BRANO DI LETTURA:
════

L'incertezza creata dalla legge citata è stata risolta, si spera, dalla Cassazione a Sezioni Unite con la sentenza n. 23601 del 9 ottobre 2017.
In che modo è intervenuta la Corte di legittimità e perché questa sentenza rappresenta un punto di approdo di fondamentale importanza in una materia così delicata?
Per rispondere a questo quesito, bisogna avere chiari alcuni aspetti che corrispondono ad altrettante domande, ossia:
La registrazione dei contratti di locazione – tanto quelli ad uso abitativo, quanto quelli per utilizzazioni differenti – è obbligatoria in quanto prevista dal decreto del Presidente della Repubblica n. 131 del 1986 (Testo unico delle disposizioni concernenti l'imposta di registro).
L'unica eccezione, ricavabile sempre dal decreto citato, inerente all'obbligo di registrazione riguarda i contratti di locazione per una durata complessiva inferiore a trenta giorni nel corso di un anno.
Si badi: sebbene sia prassi comune la redazione in forma scritta dei contratti di locazione, l'obbligo utilizzare tale forma è previsto espressamente solo per i contratti di locazione ad uso abitativo (legge n. 431/1998). Gli altri contratti possono anche essere conclusi oralmente (es. fitto di un locale commerciale), salvo gli obblighi eventualmente connessi alla durata (il riferimento, in ragione di quanto disposto dall'art. 1350 c.c. è alle così dette locazioni infra-novennali).

════

DATI ARCHIVIATI:

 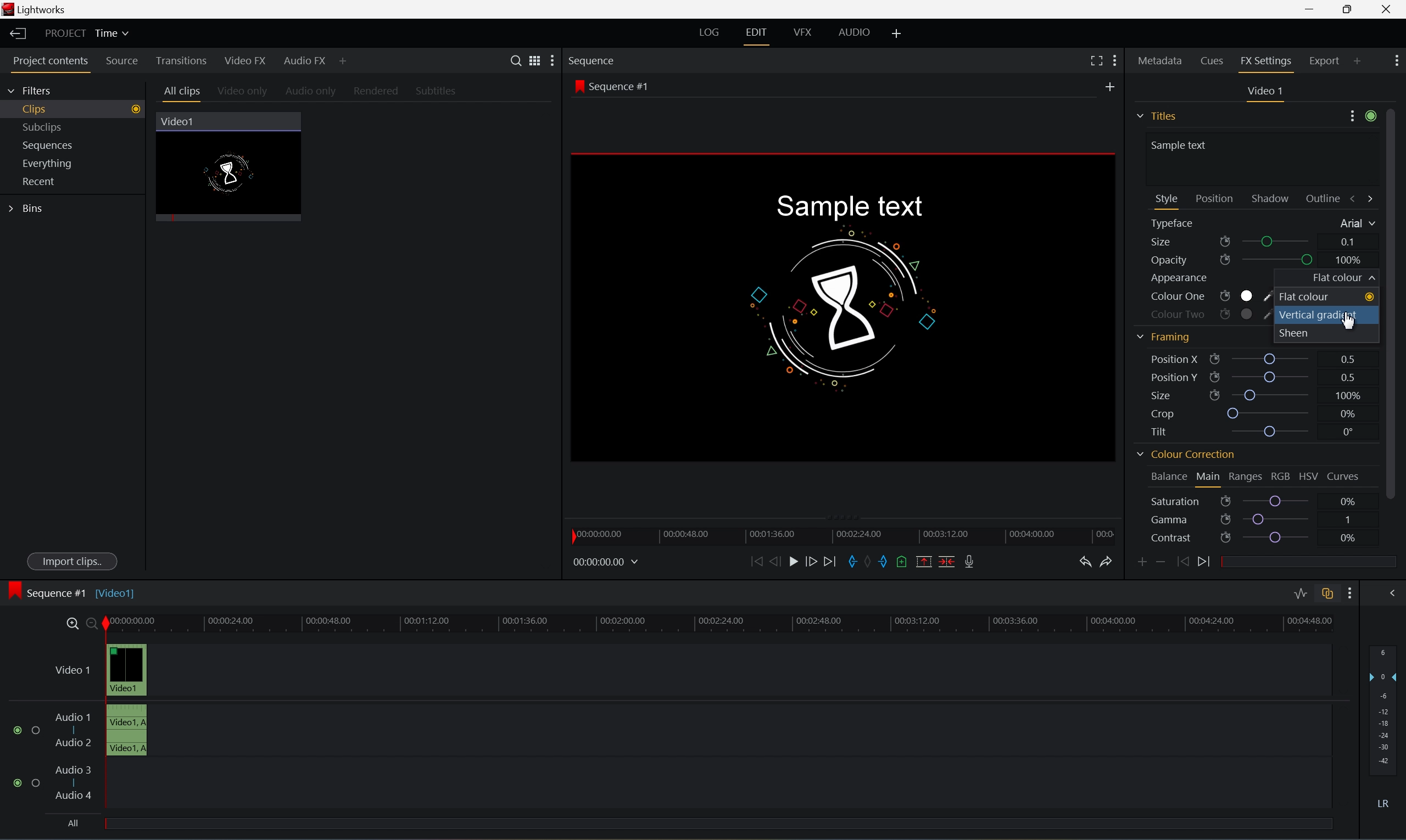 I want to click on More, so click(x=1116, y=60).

════

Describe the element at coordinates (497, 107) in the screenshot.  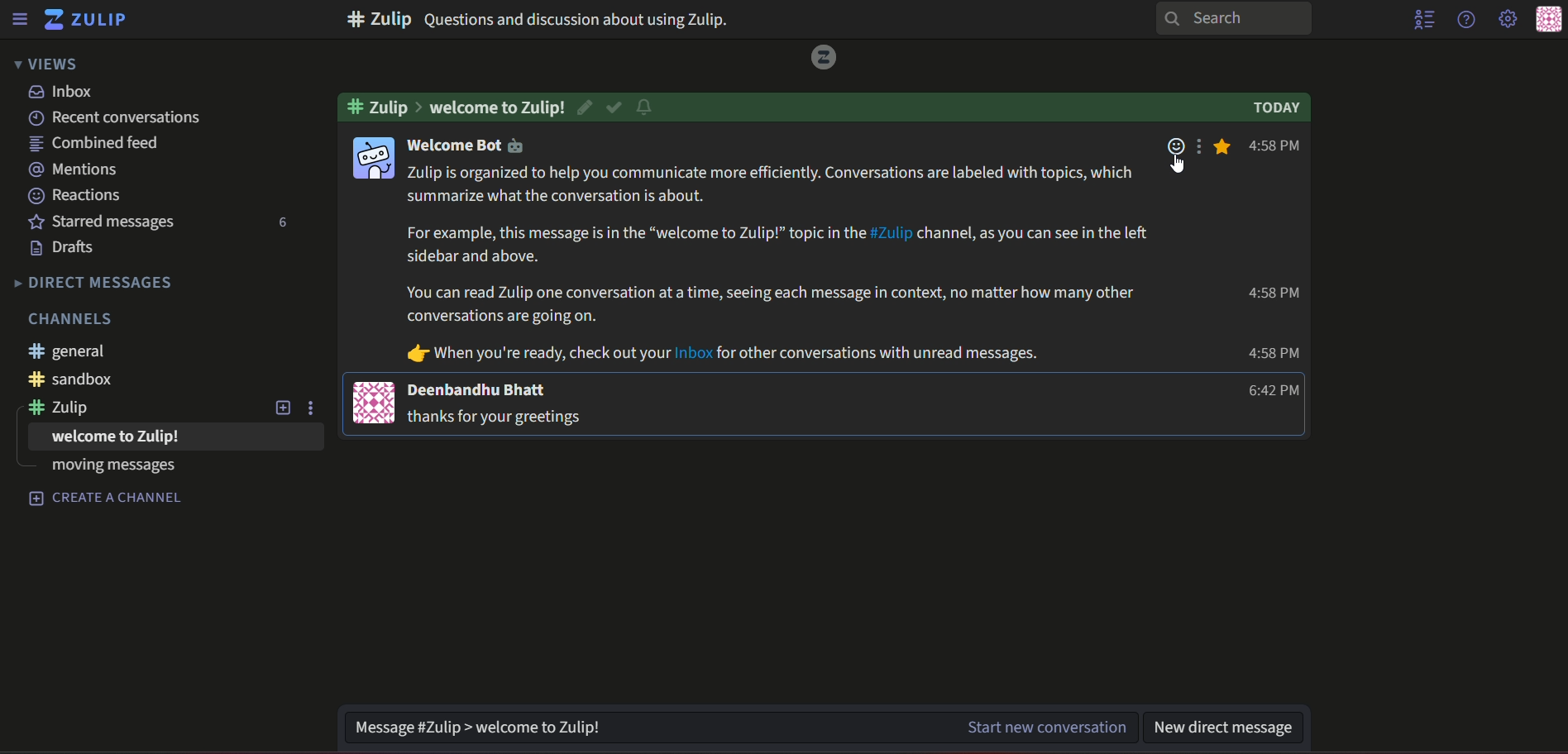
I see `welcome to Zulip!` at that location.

════

LAVORO DA SVOLGERE:
a: Secondo il brano sui contratti di locazione, quali contratti di locazione non sono soggetti all'obbligo di registrazione?
b: Cita la parte del brano sui contratti di locazione che si apre con le parole "L'unica eccezione, ricavabile" e si chiude con "di un anno.".
c: Scrivi il seguito del brano sui contratti di locazione, riprendendo dopo la sua ultima frase.

ESERCIZI RISOLTI:
a: I contratti di locazione per una durata complessiva inferiore a trenta giorni nel corso di un anno.

b:
L'unica eccezione, ricavabile sempre dal decreto citato, inerente all'obbligo di registrazione riguarda i contratti di locazione per una durata complessiva inferiore a trenta giorni nel corso di un anno.

c:
Il secondo quesito – per così dire di avvicinamento al tema focale – riguarda la tempistica della registrazione.
Nel primo caso, l'obbligo di registrazione grava sul locatore che ha trenta giorni di tempo per adempiere decorrenti dalla data di conclusione del contratto.
Per le locazioni per usi commerciali e professionali (quelle così dette ad uso differente da quello abitativo), il termine di registrazione è di venti giorni dalla data dell'atto e l'obbligo grava su tutte le parti contraenti (art. 10 d.p.r. n. 131/86).
In termini pratici la registrazione si esegue mediante consegna del contratto di locazione presso gli uffici dell'Agenzia delle Entrate competenti per territorio.
All'atto della registrazione, a meno che non si sia optato per il così detto regime della cedolare secca, la parte dovrà corrispondere l'imposta di registro, nonché quella di bollo.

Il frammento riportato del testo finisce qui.